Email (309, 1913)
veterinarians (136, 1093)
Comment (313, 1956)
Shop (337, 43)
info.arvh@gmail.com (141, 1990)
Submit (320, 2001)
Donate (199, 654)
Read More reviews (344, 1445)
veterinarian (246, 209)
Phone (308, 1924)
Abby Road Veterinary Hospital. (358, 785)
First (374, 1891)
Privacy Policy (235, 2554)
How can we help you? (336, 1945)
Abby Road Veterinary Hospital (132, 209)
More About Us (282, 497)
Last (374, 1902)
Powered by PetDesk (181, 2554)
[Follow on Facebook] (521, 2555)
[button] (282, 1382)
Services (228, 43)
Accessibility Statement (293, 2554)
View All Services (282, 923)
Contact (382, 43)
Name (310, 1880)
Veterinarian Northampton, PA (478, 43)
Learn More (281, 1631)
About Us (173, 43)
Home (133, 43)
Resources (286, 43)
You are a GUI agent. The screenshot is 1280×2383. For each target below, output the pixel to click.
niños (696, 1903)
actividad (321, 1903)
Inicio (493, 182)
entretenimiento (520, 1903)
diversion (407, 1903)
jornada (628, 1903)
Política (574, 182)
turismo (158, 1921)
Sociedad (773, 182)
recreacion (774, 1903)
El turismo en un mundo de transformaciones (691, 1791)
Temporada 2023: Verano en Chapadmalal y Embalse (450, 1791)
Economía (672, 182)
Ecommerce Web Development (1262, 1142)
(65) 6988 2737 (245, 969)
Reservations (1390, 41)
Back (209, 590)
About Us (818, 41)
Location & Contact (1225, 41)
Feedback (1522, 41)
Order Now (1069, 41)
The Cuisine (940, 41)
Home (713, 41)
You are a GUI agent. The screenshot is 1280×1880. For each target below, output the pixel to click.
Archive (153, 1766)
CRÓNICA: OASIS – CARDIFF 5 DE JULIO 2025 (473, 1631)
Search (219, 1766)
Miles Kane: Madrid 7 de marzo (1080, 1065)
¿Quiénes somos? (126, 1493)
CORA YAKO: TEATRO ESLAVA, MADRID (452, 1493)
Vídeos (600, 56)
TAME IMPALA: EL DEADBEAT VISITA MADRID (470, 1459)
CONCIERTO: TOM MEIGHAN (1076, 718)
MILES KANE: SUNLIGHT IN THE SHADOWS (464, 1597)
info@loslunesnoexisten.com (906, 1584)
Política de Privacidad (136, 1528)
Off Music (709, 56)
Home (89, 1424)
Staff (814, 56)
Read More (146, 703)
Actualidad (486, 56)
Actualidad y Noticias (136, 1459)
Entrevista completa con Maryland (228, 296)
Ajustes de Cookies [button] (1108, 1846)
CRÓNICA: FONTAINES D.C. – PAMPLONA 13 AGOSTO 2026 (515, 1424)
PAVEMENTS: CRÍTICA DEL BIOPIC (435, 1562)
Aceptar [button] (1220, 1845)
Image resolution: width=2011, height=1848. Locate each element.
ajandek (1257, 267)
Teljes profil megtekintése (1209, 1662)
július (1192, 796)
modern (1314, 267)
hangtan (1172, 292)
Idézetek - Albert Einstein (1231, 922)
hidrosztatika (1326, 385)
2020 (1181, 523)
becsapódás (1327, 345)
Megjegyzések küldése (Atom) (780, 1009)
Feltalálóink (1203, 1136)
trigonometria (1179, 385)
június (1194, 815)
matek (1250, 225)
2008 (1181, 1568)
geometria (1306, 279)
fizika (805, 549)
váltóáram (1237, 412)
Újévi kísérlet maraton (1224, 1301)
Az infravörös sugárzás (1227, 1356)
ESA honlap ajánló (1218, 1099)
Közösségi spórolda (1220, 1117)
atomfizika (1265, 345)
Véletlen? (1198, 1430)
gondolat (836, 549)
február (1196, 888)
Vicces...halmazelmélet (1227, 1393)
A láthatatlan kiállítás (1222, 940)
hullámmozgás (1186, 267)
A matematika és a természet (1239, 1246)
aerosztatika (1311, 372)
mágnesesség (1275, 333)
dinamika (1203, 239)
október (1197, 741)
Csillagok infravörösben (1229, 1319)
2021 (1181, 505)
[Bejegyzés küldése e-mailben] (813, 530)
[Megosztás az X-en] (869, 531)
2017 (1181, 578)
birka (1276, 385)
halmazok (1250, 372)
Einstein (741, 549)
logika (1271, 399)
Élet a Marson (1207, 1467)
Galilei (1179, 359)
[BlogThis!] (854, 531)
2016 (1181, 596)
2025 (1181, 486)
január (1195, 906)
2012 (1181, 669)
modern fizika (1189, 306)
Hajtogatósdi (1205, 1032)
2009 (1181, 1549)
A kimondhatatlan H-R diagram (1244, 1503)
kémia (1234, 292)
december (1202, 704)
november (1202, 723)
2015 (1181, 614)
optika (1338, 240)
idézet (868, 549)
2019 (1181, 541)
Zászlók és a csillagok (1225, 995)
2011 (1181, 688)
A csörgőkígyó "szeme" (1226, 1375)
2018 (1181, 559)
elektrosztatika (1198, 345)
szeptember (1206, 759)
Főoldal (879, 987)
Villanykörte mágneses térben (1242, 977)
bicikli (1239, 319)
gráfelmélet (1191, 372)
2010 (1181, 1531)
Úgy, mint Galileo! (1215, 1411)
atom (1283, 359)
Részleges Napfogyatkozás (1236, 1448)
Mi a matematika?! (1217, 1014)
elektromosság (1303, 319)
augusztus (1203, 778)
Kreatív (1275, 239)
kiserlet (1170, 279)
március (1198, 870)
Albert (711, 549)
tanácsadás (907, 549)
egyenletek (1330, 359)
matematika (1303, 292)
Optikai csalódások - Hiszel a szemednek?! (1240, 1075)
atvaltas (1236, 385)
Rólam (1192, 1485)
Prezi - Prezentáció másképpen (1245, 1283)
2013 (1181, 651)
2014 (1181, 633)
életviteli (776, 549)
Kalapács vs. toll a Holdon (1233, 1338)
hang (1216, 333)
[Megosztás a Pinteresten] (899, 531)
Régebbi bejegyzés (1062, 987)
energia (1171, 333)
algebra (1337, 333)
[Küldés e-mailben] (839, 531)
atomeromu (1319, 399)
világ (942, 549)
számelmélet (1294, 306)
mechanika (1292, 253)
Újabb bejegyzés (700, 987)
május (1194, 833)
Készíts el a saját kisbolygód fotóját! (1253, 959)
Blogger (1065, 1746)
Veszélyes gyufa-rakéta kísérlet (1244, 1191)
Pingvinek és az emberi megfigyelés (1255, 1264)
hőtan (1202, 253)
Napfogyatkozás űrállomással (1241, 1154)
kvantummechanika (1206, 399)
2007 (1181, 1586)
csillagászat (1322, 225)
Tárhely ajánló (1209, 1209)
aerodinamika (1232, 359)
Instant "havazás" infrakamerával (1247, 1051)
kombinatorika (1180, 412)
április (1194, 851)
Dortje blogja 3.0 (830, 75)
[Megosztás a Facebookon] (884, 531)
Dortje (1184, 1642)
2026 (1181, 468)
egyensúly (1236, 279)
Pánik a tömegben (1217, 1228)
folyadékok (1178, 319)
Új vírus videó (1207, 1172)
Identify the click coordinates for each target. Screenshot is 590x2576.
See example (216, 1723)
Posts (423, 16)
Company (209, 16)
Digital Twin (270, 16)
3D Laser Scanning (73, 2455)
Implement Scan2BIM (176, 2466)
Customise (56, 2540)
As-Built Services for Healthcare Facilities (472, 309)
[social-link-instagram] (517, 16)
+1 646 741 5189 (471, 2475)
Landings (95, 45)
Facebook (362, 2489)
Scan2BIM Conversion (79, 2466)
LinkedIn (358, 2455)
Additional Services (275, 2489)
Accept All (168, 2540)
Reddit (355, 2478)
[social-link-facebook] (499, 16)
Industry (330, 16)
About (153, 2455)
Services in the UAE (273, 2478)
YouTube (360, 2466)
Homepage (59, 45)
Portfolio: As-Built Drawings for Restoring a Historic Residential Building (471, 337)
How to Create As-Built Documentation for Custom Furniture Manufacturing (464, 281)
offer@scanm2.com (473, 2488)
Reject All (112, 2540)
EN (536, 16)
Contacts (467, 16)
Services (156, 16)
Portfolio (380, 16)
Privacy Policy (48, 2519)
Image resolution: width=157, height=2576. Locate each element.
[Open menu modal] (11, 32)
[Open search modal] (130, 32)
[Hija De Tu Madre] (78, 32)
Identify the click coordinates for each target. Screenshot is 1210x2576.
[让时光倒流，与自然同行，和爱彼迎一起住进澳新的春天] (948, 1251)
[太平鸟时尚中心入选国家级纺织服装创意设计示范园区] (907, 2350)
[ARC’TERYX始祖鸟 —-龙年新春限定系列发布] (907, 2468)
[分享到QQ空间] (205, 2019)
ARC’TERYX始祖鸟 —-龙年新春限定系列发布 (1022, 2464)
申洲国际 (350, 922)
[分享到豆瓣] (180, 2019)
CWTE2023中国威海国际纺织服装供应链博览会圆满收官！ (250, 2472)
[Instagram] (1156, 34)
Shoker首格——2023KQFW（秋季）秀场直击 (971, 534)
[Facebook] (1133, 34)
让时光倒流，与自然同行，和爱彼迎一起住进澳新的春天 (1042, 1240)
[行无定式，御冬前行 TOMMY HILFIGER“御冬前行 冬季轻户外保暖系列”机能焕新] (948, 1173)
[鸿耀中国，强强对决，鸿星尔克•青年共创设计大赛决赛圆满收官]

■ What the task requires
Starting at the first line of the records above, please copy every line exactly through the line containing "Vídeos (600, 56)", and stop there.

■ Answer to this problem
Email (309, 1913)
veterinarians (136, 1093)
Comment (313, 1956)
Shop (337, 43)
info.arvh@gmail.com (141, 1990)
Submit (320, 2001)
Donate (199, 654)
Read More reviews (344, 1445)
veterinarian (246, 209)
Phone (308, 1924)
Abby Road Veterinary Hospital. (358, 785)
First (374, 1891)
Privacy Policy (235, 2554)
How can we help you? (336, 1945)
Abby Road Veterinary Hospital (132, 209)
More About Us (282, 497)
Last (374, 1902)
Powered by PetDesk (181, 2554)
[Follow on Facebook] (521, 2555)
[button] (282, 1382)
Services (228, 43)
Accessibility Statement (293, 2554)
View All Services (282, 923)
Contact (382, 43)
Name (310, 1880)
Veterinarian Northampton, PA (478, 43)
Learn More (281, 1631)
About Us (173, 43)
Home (133, 43)
Resources (286, 43)
You are a GUI agent. The screenshot is 1280×2383. For each target below, output the pixel to click.
niños (696, 1903)
actividad (321, 1903)
Inicio (493, 182)
entretenimiento (520, 1903)
diversion (407, 1903)
jornada (628, 1903)
Política (574, 182)
turismo (158, 1921)
Sociedad (773, 182)
recreacion (774, 1903)
El turismo en un mundo de transformaciones (691, 1791)
Temporada 2023: Verano en Chapadmalal y Embalse (450, 1791)
Economía (672, 182)
Ecommerce Web Development (1262, 1142)
(65) 6988 2737 (245, 969)
Reservations (1390, 41)
Back (209, 590)
About Us (818, 41)
Location & Contact (1225, 41)
Feedback (1522, 41)
Order Now (1069, 41)
The Cuisine (940, 41)
Home (713, 41)
You are a GUI agent. The screenshot is 1280×1880. For each target below, output the pixel to click.
Archive (153, 1766)
CRÓNICA: OASIS – CARDIFF 5 DE JULIO 2025 (473, 1631)
Search (219, 1766)
Miles Kane: Madrid 7 de marzo (1080, 1065)
¿Quiénes somos? (126, 1493)
CORA YAKO: TEATRO ESLAVA, MADRID (452, 1493)
Vídeos (600, 56)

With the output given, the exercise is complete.